The University of Virginia Health System has earned a national award from the American College of Cardiology for enhancing care for heart attack patients.
UVA is one of just 55 U.S. hospitals to receive the ACTION Registry-Get With The Guidelines Gold Performance Achievement Award.
Hospitals receive the award for consistent compliance with performance measures from the American College of Cardiology and the American Heart Association. The standards focus on improving care for patients with a certain type of serious heart attack called a ST-Elevation Myocardial Infarction (STEMI).
Close coordination between UVA’s Emergency Department and Heart & Vascular Center is key to providing quality care for patients and earning this award. UVA’s STEMI alert process speeds care for patients with this type of heart attack through an on-call STEMI team that can be brought together within 30 minutes
Over two consecutive years, UVA met performance standards for treating STEMIs at least 90 percent of the time, including:
Opening the blocked coronary artery in STEMI patients within 90 minutes of first contact with a rescue squad or other emergency medical responders. Providing aspirin to STEMI patients within 24 hours of arrival at the hospital. Prescribing beta blockers, aspirin, and cholesterol-lowering medications when releasing STEMI patients from the hospital. Measuring heart function of STEMI patients before they are released from the hospital. Providing STEMI patients who smoke with counseling on how to quit smoking before they are released from the hospital.

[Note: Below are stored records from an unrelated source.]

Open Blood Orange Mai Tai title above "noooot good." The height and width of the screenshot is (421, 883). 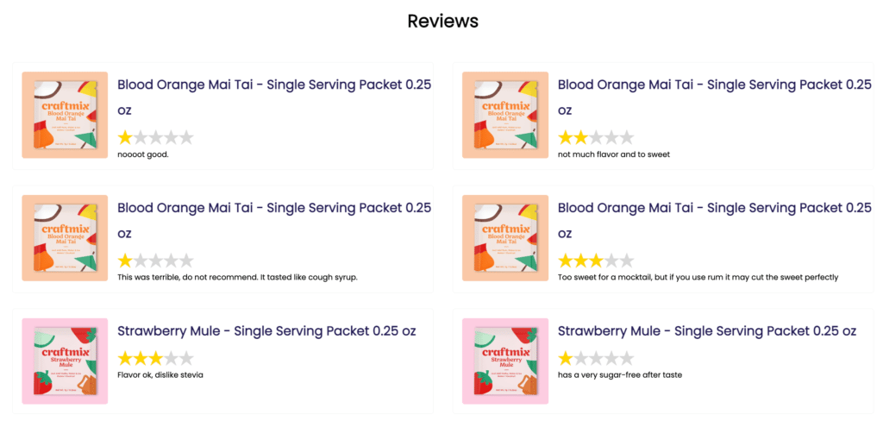click(x=274, y=97)
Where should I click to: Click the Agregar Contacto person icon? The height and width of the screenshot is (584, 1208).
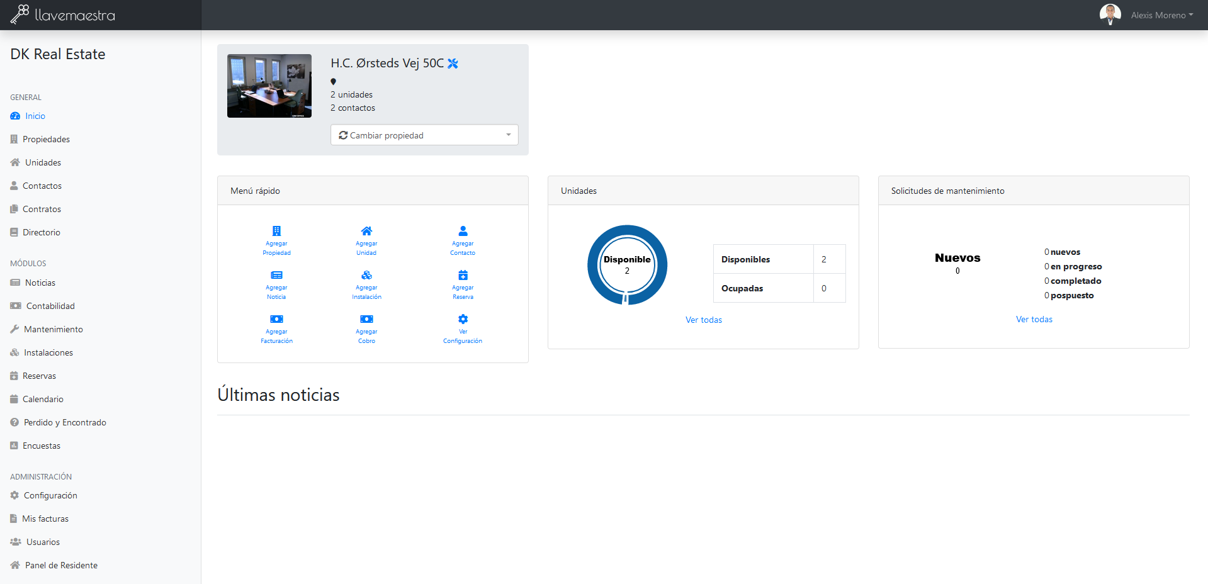click(x=463, y=231)
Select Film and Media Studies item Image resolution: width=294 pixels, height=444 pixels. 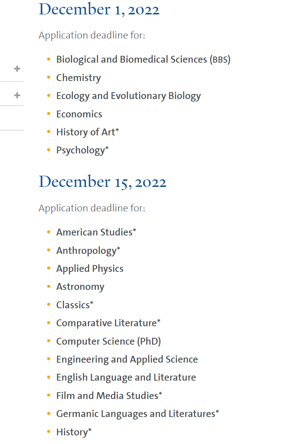coord(109,396)
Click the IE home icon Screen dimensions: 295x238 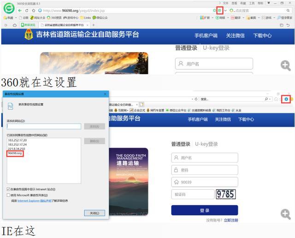276,99
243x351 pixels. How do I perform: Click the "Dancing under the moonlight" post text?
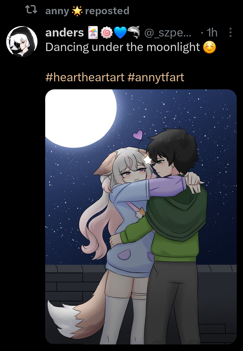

David R. Burt, MD, an emergency medicine physician and director of the UVA Chest Pain Center, credited the dedication and teamwork of a large group in UVA’s Emergency Department and Cardiac Catheterization Lab as well as the partnership with local rescue squads.
“Everyone from our doctors and nurses to our scribes are key to providing high-quality care to patients suffering heart attacks as well as consistently seeking ways to improve our care,” Burt said. “Rescue squads from across Central Virginia play an important role as well by alerting us to potential STEMI patients they are transporting.”